# YOUR ASSIGNMENT
The records that follow must be repeated verbatim, every one of them.

# DATA FOR REVIEW

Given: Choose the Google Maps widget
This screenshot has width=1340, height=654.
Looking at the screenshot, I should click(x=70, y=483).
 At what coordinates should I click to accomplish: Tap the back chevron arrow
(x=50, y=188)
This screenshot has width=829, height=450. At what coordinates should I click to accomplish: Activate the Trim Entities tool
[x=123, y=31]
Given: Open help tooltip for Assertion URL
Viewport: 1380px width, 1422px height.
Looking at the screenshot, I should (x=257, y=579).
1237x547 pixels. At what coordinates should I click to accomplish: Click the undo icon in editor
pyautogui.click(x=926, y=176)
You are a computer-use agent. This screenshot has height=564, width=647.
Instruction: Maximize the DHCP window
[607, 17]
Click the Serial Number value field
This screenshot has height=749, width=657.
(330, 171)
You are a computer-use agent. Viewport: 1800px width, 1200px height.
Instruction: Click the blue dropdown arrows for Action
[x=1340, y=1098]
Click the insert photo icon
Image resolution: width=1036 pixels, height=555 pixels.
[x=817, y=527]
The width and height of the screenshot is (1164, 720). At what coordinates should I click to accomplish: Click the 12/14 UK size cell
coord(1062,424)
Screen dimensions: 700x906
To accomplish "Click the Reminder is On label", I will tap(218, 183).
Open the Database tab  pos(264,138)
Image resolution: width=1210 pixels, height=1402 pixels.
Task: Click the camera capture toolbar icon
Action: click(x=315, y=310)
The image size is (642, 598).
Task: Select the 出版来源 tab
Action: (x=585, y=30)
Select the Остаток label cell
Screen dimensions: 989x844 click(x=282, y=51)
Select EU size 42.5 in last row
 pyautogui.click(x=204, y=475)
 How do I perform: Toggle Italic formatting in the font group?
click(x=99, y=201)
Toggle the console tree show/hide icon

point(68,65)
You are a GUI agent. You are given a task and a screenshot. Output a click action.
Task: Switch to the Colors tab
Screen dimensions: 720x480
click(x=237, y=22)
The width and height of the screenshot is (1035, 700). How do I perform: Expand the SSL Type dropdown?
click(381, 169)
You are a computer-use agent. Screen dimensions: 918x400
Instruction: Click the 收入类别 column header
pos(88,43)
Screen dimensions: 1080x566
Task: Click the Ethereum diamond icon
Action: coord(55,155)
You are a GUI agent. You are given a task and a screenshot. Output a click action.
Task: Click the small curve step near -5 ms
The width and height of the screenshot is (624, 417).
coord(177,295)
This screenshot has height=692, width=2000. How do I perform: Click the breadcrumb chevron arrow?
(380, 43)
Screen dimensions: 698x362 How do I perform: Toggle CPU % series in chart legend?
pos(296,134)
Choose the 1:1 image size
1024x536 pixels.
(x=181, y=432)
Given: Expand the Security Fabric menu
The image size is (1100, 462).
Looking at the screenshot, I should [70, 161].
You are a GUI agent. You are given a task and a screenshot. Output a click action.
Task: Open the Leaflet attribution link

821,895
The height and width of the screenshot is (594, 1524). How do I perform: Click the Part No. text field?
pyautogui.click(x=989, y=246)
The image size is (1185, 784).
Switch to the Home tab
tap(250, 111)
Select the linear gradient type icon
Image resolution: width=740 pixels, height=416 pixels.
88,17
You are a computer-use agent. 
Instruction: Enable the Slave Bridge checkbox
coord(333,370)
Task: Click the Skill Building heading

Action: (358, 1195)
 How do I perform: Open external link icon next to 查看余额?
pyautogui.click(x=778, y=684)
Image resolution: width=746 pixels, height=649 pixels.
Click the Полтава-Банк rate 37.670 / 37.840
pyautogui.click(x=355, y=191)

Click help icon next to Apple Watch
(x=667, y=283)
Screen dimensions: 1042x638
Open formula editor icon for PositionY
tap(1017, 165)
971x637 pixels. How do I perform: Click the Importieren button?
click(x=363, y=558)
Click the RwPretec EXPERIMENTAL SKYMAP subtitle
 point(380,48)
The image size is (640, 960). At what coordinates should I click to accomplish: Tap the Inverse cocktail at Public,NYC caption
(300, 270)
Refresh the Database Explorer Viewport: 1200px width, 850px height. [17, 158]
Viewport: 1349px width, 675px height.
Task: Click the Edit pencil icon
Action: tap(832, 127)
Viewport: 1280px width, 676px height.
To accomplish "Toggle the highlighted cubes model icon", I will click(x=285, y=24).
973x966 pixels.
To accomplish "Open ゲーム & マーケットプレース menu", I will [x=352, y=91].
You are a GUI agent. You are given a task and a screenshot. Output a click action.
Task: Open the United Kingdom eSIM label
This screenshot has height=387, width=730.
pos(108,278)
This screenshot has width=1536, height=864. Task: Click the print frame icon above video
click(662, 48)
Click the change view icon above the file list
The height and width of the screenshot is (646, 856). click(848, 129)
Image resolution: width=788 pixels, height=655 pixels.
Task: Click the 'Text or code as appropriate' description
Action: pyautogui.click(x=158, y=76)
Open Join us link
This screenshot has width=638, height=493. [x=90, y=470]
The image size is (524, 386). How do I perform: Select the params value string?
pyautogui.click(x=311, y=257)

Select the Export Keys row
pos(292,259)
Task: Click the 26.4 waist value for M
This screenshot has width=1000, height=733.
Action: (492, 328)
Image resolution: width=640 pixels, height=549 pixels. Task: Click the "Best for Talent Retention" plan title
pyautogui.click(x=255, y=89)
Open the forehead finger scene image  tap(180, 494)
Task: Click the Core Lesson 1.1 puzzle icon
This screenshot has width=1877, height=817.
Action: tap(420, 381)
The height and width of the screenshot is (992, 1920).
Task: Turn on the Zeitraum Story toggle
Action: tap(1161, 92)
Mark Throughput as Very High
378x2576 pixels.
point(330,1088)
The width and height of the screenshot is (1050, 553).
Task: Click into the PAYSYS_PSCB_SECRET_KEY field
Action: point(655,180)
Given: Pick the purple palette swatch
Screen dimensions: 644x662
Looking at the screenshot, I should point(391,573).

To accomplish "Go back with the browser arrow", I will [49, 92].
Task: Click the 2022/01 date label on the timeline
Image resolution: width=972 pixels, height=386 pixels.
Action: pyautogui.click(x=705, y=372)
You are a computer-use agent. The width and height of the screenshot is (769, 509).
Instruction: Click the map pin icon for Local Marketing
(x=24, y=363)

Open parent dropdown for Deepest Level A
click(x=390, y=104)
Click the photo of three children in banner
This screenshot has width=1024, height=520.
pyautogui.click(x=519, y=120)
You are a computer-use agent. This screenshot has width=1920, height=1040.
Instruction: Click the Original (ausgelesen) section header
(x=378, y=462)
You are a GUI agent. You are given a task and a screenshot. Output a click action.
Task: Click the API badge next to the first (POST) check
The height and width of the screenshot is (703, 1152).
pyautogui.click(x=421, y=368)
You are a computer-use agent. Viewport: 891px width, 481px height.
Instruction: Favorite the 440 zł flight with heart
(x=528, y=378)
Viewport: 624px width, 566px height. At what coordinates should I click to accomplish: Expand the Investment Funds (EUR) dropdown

# OUTPUT OF THE EXERCISE
Given: Choose the Google Maps widget
This screenshot has width=1340, height=654.
Looking at the screenshot, I should click(x=70, y=483).
 At what coordinates should I click to accomplish: Tap the back chevron arrow
(x=50, y=188)
This screenshot has width=829, height=450. At what coordinates should I click to accomplish: Activate the Trim Entities tool
[x=123, y=31]
Given: Open help tooltip for Assertion URL
Viewport: 1380px width, 1422px height.
Looking at the screenshot, I should (x=257, y=579).
1237x547 pixels. At what coordinates should I click to accomplish: Click the undo icon in editor
pyautogui.click(x=926, y=176)
You are a computer-use agent. This screenshot has height=564, width=647.
Instruction: Maximize the DHCP window
[607, 17]
Click the Serial Number value field
This screenshot has height=749, width=657.
(330, 171)
You are a computer-use agent. Viewport: 1800px width, 1200px height.
Instruction: Click the blue dropdown arrows for Action
[x=1340, y=1098]
Click the insert photo icon
Image resolution: width=1036 pixels, height=555 pixels.
[x=817, y=527]
The width and height of the screenshot is (1164, 720). At what coordinates should I click to accomplish: Click the 12/14 UK size cell
coord(1062,424)
Screen dimensions: 700x906
To accomplish "Click the Reminder is On label", I will tap(218, 183).
Open the Database tab  pos(264,138)
Image resolution: width=1210 pixels, height=1402 pixels.
Task: Click the camera capture toolbar icon
Action: click(x=315, y=310)
The image size is (642, 598).
Task: Select the 出版来源 tab
Action: (x=585, y=30)
Select the Остаток label cell
Screen dimensions: 989x844 click(x=282, y=51)
Select EU size 42.5 in last row
 pyautogui.click(x=204, y=475)
 How do I perform: Toggle Italic formatting in the font group?
click(x=99, y=201)
Toggle the console tree show/hide icon

point(68,65)
You are a GUI agent. You are given a task and a screenshot. Output a click action.
Task: Switch to the Colors tab
Screen dimensions: 720x480
click(x=237, y=22)
The width and height of the screenshot is (1035, 700). How do I perform: Expand the SSL Type dropdown?
click(381, 169)
You are a computer-use agent. Screen dimensions: 918x400
Instruction: Click the 收入类别 column header
pos(88,43)
Screen dimensions: 1080x566
Task: Click the Ethereum diamond icon
Action: coord(55,155)
You are a GUI agent. You are given a task and a screenshot. Output a click action.
Task: Click the small curve step near -5 ms
The width and height of the screenshot is (624, 417).
coord(177,295)
This screenshot has height=692, width=2000. How do I perform: Click the breadcrumb chevron arrow?
(380, 43)
Screen dimensions: 698x362 How do I perform: Toggle CPU % series in chart legend?
pos(296,134)
Choose the 1:1 image size
1024x536 pixels.
(x=181, y=432)
Given: Expand the Security Fabric menu
The image size is (1100, 462).
Looking at the screenshot, I should [70, 161].
You are a GUI agent. You are given a task and a screenshot. Output a click action.
Task: Open the Leaflet attribution link

821,895
The height and width of the screenshot is (594, 1524). How do I perform: Click the Part No. text field?
pyautogui.click(x=989, y=246)
The image size is (1185, 784).
Switch to the Home tab
tap(250, 111)
Select the linear gradient type icon
Image resolution: width=740 pixels, height=416 pixels.
88,17
You are a computer-use agent. 
Instruction: Enable the Slave Bridge checkbox
coord(333,370)
Task: Click the Skill Building heading

Action: (358, 1195)
 How do I perform: Open external link icon next to 查看余额?
pyautogui.click(x=778, y=684)
Image resolution: width=746 pixels, height=649 pixels.
Click the Полтава-Банк rate 37.670 / 37.840
pyautogui.click(x=355, y=191)

Click help icon next to Apple Watch
(x=667, y=283)
Screen dimensions: 1042x638
Open formula editor icon for PositionY
tap(1017, 165)
971x637 pixels. How do I perform: Click the Importieren button?
click(x=363, y=558)
Click the RwPretec EXPERIMENTAL SKYMAP subtitle
 point(380,48)
The image size is (640, 960). At what coordinates should I click to accomplish: Tap the Inverse cocktail at Public,NYC caption
(300, 270)
Refresh the Database Explorer Viewport: 1200px width, 850px height. [17, 158]
Viewport: 1349px width, 675px height.
Task: Click the Edit pencil icon
Action: tap(832, 127)
Viewport: 1280px width, 676px height.
To accomplish "Toggle the highlighted cubes model icon", I will click(x=285, y=24).
973x966 pixels.
To accomplish "Open ゲーム & マーケットプレース menu", I will [x=352, y=91].
You are a GUI agent. You are given a task and a screenshot. Output a click action.
Task: Open the United Kingdom eSIM label
This screenshot has height=387, width=730.
pos(108,278)
This screenshot has width=1536, height=864. Task: Click the print frame icon above video
click(662, 48)
Click the change view icon above the file list
The height and width of the screenshot is (646, 856). click(848, 129)
Image resolution: width=788 pixels, height=655 pixels.
Task: Click the 'Text or code as appropriate' description
Action: pyautogui.click(x=158, y=76)
Open Join us link
This screenshot has width=638, height=493. [x=90, y=470]
The image size is (524, 386). How do I perform: Select the params value string?
pyautogui.click(x=311, y=257)

Select the Export Keys row
pos(292,259)
Task: Click the 26.4 waist value for M
This screenshot has width=1000, height=733.
Action: (492, 328)
Image resolution: width=640 pixels, height=549 pixels. Task: Click the "Best for Talent Retention" plan title
pyautogui.click(x=255, y=89)
Open the forehead finger scene image  tap(180, 494)
Task: Click the Core Lesson 1.1 puzzle icon
This screenshot has width=1877, height=817.
Action: tap(420, 381)
The height and width of the screenshot is (992, 1920).
Task: Turn on the Zeitraum Story toggle
Action: tap(1161, 92)
Mark Throughput as Very High
378x2576 pixels.
point(330,1088)
The width and height of the screenshot is (1050, 553).
Task: Click into the PAYSYS_PSCB_SECRET_KEY field
Action: point(655,180)
Given: Pick the purple palette swatch
Screen dimensions: 644x662
Looking at the screenshot, I should point(391,573).

To accomplish "Go back with the browser arrow", I will [49, 92].
Task: Click the 2022/01 date label on the timeline
Image resolution: width=972 pixels, height=386 pixels.
Action: pyautogui.click(x=705, y=372)
You are a computer-use agent. The width and height of the screenshot is (769, 509).
Instruction: Click the map pin icon for Local Marketing
(x=24, y=363)

Open parent dropdown for Deepest Level A
click(x=390, y=104)
Click the photo of three children in banner
This screenshot has width=1024, height=520.
pyautogui.click(x=519, y=120)
You are a computer-use agent. This screenshot has width=1920, height=1040.
Instruction: Click the Original (ausgelesen) section header
(x=378, y=462)
You are a GUI agent. You are given a task and a screenshot. Output a click action.
Task: Click the API badge next to the first (POST) check
The height and width of the screenshot is (703, 1152).
pyautogui.click(x=421, y=368)
You are a computer-use agent. Viewport: 891px width, 481px height.
Instruction: Favorite the 440 zł flight with heart
(x=528, y=378)
Viewport: 624px width, 566px height. At what coordinates should I click to accomplish: Expand the Investment Funds (EUR) dropdown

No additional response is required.